L’EPR Port Sud de France, gestionnaire du port de Sète, et la Région Occitanie, son propriétaire, vont investir 6 M€ dans le transfert-extension de l’actuelle plateforme ferroviaire. Objectifs : faire passer le taux de camions utilisant le fer de 30 à 50 %.

« L’objectif est de passer de 25 000 remorques en 2018 à environ 30 000, indique Olivier Carmès, directeur général du port. 30 % des camions qui arrivent à Sète utilisent le mode ferroviaire, nous souhaitons passer à 50 % d’ici à deux ans. Cette offre multimodale (route, fer, canal, Ndlr) est l’un de nos gros arguments commerciaux. Pour attirer les opérateurs, il faut développer des options multimodales. Les chargeurs réfléchissent de plus en plus à la façon de transporter les remorques et conteneurs par voie ferroviaire. Les solutions sont certes longues à mettre en place, mais une fois qu’elles le sont, les trafics deviennent réguliers. » Le futur équipement intègrera la technique de chargement roulant (horizontale, à l’aide de rampes) des remorques, et non plus verticale (à l’aide de grues), sur des wagons surbaissés Modalohr. « Ce changement permettra plus de productivité, complète Olivier Carmès. Par ailleurs, tous les chargeurs pourront utiliser la plateforme, alors que le chargement vertical n’est pas possible pour tous. »

La gestion confiée à un privé

Un opérateur privé prendra à sa charge l’installation des rampes de chargement et exploitera la zone.

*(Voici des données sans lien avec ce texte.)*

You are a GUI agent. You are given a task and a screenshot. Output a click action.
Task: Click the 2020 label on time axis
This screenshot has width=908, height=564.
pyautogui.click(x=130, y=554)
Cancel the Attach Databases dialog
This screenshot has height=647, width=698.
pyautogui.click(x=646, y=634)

L’actuel exploitant est Viia (SNCF Logistique, Le Boulou). Le port de Sète affiche une expérience ferroviaire depuis trois ans, avec Ekol. Venant du port d’Izmir, en Turquie (deux connexions par semaine), une partie des remorques utilisent la voie ferroviaires, pour rejoindre Bettembourg (Luxembourg) ou Noisy-le-Sec et desservir ensuite l’Europe du nord. Ces liaisons ferroviaires chargent aussi des conteneurs. La capacité des trains complets atteint 38 remorques et 12 conteneurs. Les marchandises transportées sont pour la plupart des pièces automobiles, de l’électroménager et du textile. Le transfert de l’actuelle plateforme est rendu nécessaire par le projet de construction de nouvelle gare maritime, porté par la Région Occitanie. La future plateforme sera située à environ 300 m de l’existante, entre le bassin Colbert et le quai H. Elle entrera en service fin 2020, après un an de travaux.